The possibilities for these bulbs, which take AA batteries, are endless. At the cottage, we hung several on branches gathered in an old milk can — an eco-friendly way to provide soft lighting at the dock after dark. I also keep one by a sunny window to use in case of power failure.
Regular readers will recall that I was enthusiastic about these bulbs earlier in the season. At the time, however, they were only available through Camping World, a U.S. website that, as it turns out, charges Canadian consumers exorbitant shipping and handling fees. Someone at Home Depot must have a good eye for great product, because the lights are now available in packs of four for $35 through homedepot. Shipping to my north Toronto home would be about $5.

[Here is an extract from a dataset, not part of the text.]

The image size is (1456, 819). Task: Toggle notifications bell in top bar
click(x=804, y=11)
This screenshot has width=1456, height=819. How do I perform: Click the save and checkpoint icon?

Many farmers in parts of Ontario and farther east would have been happy to see the sun dip behind the clouds and give way more often to rainy skies over the past few months. The extreme dryness has not good news for those who grow corn and grains, and it has compounded the effect of a late frost, which put a serious dent in such crops as pears, peaches and plums.
Consumers can still take advantage of the harvest by pickling, canning and preserving. Plenty of information, along with recipes, can be found at the website for Bernadin, a well-known maker of canning supplies available at food retailers. There are also good tips for buying and storing fruits and vegetables.
Williams-Sonoma also has an extensive selection of home-canning and preserving supplies. Sets of four basic, metal-topped Kilner jars start at about $29. There are also jars with such phrases as “Perfectly Pickled,” “Delicious Jam” and “Home-grown Herbs” printed on them. You’ll also find extensive canning and pickling information on the site.
Another upside to hot dry weather has been the slow growth of grass. Still, many find even infrequent mowing of grass to be a bore. For them, there’s the Husqvarna robotic Automower — an energy-efficient, electronic mower that its makers say uses less energy than any conventional mower, which makes it cost-effective to run — once you get past the price tag of $2,900, that is.
I tried one recently in my own back yard and loved how quietly it tootled around, cutting the grass in a random pattern, and watched in disbelief when, after it had run out of juice, it skittled back to its charging station, where it sat for about 45 minutes before restarting. It runs for about the same amount of time on one charge. It took about four hours to get the job done from start to finish. A pin code for the starter discourages theft.